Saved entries
***
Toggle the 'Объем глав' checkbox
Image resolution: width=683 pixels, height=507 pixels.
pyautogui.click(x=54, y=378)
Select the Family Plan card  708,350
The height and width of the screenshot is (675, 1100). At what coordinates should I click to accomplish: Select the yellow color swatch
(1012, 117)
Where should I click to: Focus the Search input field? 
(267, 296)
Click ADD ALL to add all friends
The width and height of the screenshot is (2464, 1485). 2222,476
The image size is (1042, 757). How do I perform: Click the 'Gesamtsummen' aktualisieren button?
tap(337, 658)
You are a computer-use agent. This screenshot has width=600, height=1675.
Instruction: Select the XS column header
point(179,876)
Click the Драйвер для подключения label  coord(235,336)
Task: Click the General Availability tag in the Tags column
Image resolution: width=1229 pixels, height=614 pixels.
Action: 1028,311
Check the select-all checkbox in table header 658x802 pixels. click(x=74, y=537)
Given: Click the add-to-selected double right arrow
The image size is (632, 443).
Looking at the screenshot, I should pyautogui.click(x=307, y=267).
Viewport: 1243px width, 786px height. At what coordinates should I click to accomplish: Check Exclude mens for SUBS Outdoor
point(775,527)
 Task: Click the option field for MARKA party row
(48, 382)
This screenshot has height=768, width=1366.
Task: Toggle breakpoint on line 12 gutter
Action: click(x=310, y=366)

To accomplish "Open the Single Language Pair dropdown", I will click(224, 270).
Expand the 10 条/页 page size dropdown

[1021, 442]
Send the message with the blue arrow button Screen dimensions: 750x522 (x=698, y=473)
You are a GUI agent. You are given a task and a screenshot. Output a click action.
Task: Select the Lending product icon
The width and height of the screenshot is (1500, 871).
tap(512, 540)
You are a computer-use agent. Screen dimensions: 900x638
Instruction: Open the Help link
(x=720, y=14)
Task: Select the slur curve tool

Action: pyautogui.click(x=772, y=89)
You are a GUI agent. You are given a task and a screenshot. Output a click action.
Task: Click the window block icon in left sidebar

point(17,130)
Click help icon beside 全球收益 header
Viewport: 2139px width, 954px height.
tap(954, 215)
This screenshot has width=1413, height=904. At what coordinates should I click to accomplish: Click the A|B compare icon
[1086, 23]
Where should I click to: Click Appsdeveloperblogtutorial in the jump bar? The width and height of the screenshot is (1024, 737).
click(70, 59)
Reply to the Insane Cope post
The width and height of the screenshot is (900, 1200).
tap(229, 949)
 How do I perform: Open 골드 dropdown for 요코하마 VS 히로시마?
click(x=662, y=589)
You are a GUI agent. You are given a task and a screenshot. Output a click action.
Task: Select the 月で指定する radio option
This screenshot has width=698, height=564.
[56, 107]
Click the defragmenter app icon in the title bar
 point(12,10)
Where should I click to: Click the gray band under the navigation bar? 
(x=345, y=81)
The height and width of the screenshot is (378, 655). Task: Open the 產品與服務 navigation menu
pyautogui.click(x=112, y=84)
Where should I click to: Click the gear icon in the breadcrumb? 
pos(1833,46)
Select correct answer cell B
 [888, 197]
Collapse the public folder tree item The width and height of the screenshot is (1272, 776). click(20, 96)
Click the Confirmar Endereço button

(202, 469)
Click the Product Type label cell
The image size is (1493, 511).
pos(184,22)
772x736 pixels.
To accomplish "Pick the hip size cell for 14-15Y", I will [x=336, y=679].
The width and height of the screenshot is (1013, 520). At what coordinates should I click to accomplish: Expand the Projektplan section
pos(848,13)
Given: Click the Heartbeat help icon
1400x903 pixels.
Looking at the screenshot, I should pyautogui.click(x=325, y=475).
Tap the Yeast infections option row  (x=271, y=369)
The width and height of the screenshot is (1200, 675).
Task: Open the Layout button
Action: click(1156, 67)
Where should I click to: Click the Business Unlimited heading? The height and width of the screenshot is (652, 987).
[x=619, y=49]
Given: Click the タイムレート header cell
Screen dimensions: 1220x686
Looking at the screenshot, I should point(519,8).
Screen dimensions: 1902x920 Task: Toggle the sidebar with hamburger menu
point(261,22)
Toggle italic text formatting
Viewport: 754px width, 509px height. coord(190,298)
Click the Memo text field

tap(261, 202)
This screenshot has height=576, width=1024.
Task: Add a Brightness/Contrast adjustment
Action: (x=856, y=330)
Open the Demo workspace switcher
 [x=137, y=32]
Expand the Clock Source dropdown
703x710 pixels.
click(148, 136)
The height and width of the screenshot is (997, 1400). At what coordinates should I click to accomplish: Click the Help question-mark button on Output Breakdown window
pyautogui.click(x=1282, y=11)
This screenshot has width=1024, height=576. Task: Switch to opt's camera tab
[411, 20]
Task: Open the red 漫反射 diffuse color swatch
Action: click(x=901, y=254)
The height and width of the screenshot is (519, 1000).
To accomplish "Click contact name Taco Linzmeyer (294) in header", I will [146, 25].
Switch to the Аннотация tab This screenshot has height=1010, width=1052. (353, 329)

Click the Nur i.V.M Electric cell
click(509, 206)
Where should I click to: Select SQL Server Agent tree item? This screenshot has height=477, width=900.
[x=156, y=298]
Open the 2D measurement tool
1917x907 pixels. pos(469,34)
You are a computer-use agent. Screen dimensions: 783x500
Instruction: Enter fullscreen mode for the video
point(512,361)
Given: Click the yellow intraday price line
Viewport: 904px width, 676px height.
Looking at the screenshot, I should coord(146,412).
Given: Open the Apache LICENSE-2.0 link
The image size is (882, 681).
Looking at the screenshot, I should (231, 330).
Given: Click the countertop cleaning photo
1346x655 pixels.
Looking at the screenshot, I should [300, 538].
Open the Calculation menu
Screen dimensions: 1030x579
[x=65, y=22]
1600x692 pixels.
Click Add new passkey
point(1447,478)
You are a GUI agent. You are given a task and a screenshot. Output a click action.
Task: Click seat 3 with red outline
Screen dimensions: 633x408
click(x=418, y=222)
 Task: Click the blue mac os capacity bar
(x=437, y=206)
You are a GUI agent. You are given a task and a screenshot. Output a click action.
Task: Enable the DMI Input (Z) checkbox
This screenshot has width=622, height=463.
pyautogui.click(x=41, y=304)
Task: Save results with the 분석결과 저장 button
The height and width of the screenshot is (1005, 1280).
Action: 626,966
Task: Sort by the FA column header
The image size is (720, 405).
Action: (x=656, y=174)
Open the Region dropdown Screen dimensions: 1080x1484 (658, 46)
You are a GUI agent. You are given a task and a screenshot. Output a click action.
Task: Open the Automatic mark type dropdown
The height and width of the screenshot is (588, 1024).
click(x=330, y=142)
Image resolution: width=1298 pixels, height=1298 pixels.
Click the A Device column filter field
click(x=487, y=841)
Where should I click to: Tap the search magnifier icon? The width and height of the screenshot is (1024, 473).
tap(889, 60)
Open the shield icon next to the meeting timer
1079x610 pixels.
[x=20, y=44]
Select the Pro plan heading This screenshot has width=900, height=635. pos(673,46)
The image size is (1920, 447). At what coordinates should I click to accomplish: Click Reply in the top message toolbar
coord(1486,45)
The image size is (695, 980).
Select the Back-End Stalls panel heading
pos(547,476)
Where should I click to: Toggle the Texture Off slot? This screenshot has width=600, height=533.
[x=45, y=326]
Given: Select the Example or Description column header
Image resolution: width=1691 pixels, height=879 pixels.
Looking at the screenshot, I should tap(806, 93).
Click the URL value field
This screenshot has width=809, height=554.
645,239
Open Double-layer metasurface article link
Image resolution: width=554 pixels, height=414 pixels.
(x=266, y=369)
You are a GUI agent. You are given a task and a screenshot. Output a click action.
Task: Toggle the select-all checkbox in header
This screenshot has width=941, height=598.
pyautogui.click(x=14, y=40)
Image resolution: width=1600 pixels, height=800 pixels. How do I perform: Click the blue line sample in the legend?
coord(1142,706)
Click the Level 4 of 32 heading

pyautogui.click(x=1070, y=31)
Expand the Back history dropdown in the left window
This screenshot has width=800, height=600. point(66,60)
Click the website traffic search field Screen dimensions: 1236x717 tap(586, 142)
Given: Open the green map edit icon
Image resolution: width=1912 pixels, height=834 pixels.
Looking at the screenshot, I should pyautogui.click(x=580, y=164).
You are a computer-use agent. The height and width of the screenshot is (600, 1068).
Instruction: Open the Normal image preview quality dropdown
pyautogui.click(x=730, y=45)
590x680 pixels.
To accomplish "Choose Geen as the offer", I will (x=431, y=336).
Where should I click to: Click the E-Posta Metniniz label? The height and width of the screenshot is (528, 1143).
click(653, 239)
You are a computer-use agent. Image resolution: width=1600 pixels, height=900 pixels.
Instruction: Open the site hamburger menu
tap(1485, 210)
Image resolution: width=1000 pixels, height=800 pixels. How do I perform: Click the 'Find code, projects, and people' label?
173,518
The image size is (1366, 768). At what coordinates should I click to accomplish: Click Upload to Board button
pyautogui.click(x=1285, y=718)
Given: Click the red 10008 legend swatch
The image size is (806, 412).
***
Task to carry out:
In the records above, how many lines contain the string "arrow"? Reply with the number only.

Solved exercise:
2